Results from the logistic regression showed that alcohol consumption is significantly associated with gender, smoking habit and age. The reason for higher consumption of alcohol among smokers may be due to the cultural practices or personal preference or beliefs on the health and lifestyle. For example, someone who is health conscious is less likely to smoke or consume too much alcohol. This study did not investigate possible reasons for higher drinking rates in males than the females, although this trend seems to be universal among all ethnic groups and also among the general population in England [3]. It is likely that males are more adventurous or less attentive about their own health, and therefore consume alcohol more frequently. Alternately, it could be that males often being the bread winner for the family, especially among the ethnic immigrants, drink more to relieve the burden of economic or physical hardship.

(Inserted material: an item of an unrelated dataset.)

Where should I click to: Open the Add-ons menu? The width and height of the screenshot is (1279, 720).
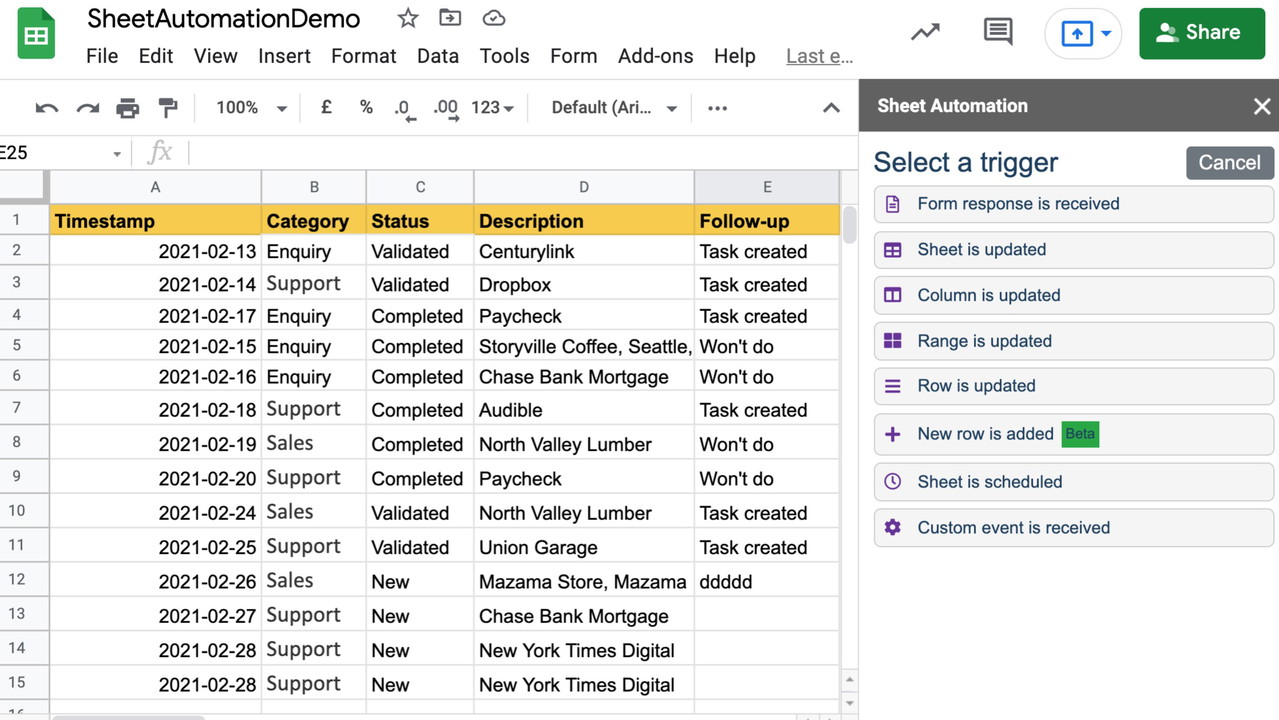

This is the first health and lifestyle study of Nepalese migrants in UK and provides some valuable insights into their health and behaviour. However, there are number of limitations in this study. Due to the time and resource constraint, and the absence of a complete list of Nepalese migrants in UK (i.e. a sampling frame), it was impossible to conduct a randomized study. Moreover, migrants are mobile population and it was difficult to identify their postal addresses. As a result, the study could not cover all areas of the UK. Hence, the survey depended on the self completion of the questionnaire by the study participants.
Respondents were more likely to be male than female, more of Brahmin/Chhetri ethnic groups and more university graduates than others. Hence, the study might not be representative of all possible groups, as illegal or semi-legal immigrants are less likely to participate in research This ties in with the finding that assuring anonymity in surveys appears to have a negative effect on response rates on 'population in flux' [29].
The response rate obtained in the survey was moderate. However, as the detailed information on individuals to whom the questionnaire was distributed was not available, it was not possible to identify the characteristics of non responders. So, the results of this study will have limited external validity and should be extrapolated with caution. Mental health is an important area for study among migrants as they often suffer from psychological stress in the new environment, but was not covered in this study.